China ignores 50th anniversary of Cultural Revolution | world | Hindustan Times
Today in New Delhi, India
Feb 22, 2017-Wednesday
New Delhi
  • Humidity
  • Wind

China ignores 50th anniversary of Cultural Revolution

world Updated: May 16, 2016 19:32 IST
Sutirtho Patranobis
Sutirtho Patranobis
Hindustan Times

Tourists pose in front of a giant portrait of Mao Zedong at the gate of the Forbidden City in Beijing. Official Chinese media stayed largely silent about Monday's 50th anniversary of the start of the bloody Cultural Revolution, with discussion of the tumultuous decade still controlled on the mainland.(AFP)

The 50th anniversary of China’s Cultural Revolution on Monday was quietly ignored by the government with little mention of the tumultuous decade in state media or no official commemoration of the day.

On May 16, 1966, when Chairman Mao Zedong was at height of his power, the Communist Party of China (CPC) released a document that started the Cultural Revolution – broadly defined as a mass movement of people against those perceived as “class enemies”.

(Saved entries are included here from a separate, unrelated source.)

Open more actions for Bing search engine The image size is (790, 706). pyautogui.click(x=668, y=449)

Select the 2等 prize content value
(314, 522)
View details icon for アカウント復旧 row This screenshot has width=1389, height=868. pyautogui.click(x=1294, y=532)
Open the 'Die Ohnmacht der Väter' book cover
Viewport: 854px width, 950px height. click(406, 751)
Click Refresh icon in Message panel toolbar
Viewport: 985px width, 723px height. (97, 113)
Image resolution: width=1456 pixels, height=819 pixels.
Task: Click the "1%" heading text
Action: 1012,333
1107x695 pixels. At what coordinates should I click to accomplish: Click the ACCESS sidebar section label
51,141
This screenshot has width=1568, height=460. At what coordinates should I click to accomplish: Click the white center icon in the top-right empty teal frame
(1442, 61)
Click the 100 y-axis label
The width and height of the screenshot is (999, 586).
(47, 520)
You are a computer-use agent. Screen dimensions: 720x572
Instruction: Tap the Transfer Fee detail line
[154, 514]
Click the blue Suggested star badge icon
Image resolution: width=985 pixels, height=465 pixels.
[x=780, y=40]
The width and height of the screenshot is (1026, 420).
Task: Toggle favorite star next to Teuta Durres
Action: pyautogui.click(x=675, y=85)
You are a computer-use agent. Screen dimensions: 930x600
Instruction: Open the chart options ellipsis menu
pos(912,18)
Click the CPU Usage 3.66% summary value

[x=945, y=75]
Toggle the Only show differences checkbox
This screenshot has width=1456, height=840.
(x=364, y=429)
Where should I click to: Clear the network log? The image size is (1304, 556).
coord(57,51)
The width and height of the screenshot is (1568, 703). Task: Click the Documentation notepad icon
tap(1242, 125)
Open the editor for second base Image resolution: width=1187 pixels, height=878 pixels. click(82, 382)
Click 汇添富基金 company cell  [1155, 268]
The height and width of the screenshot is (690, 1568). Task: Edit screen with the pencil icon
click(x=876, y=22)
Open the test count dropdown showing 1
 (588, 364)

The violent movement ended in 1976 with Mao’s death but not before, according to many experts, it had scarred China for decades to come.

Millions of educated youngsters were banished to the countryside - a young Xi Jinping was among them - and teachers and academics were hounded out while the CPC became rife with factional rivalries.

In following decades, debate about the Cultural Revolution has grown within China. Mao continues to be revered in the country but more and more experts have criticised the decade and its impact on China.

Probably, the silence on the 50th anniversary of the Cultural Revolution was in deference to Mao.

But a state media article published last week in the influential Global Times, closely linked to the CPC’s mouthpiece People’s Daily, clearly indicated the opinion on the chaotic decade.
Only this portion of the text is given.